Exercise aim =>
Please repeat exactly the lines from the one containing "The height and width of the screenshot is (719, 1056)." to the end of the entries below, both included, and omit all pictures.

Given records =>
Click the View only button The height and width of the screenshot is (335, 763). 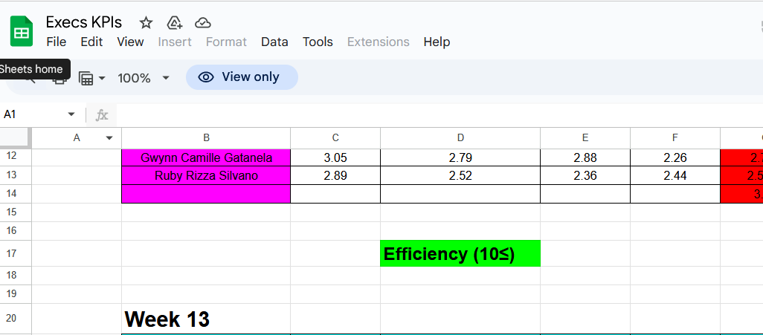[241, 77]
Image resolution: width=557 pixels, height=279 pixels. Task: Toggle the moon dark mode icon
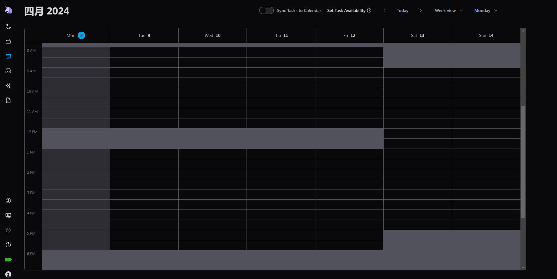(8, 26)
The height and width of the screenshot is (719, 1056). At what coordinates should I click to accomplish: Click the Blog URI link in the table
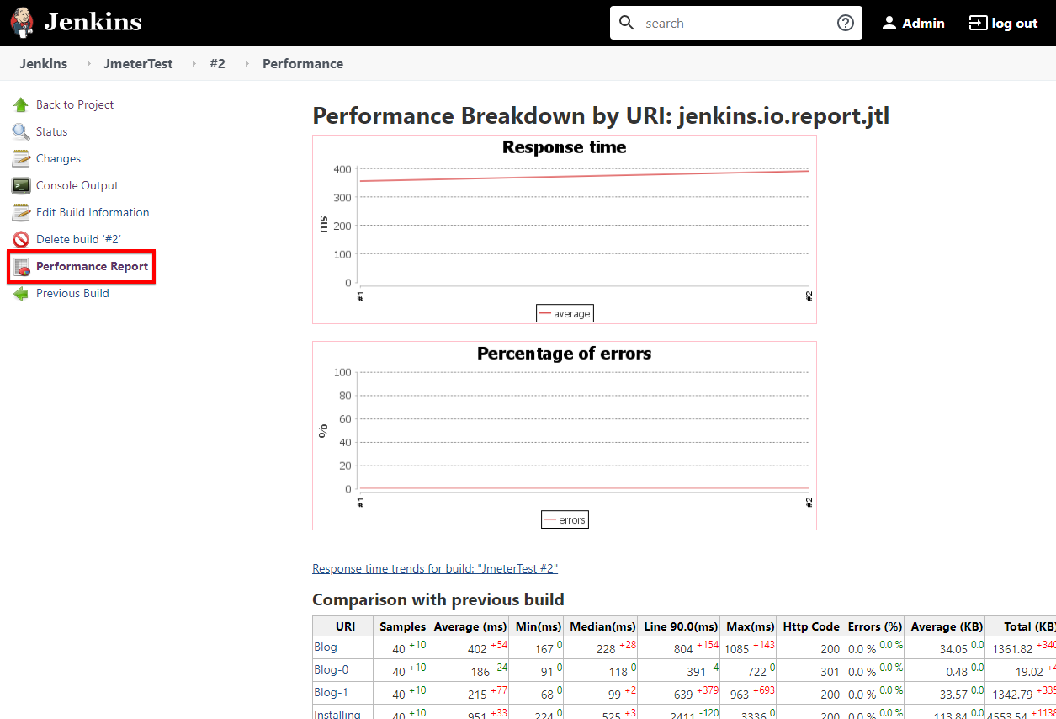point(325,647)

Reply to the task =>
The height and width of the screenshot is (719, 1056). At what coordinates should I click to accomplish: Click the Blog URI link in the table
point(325,647)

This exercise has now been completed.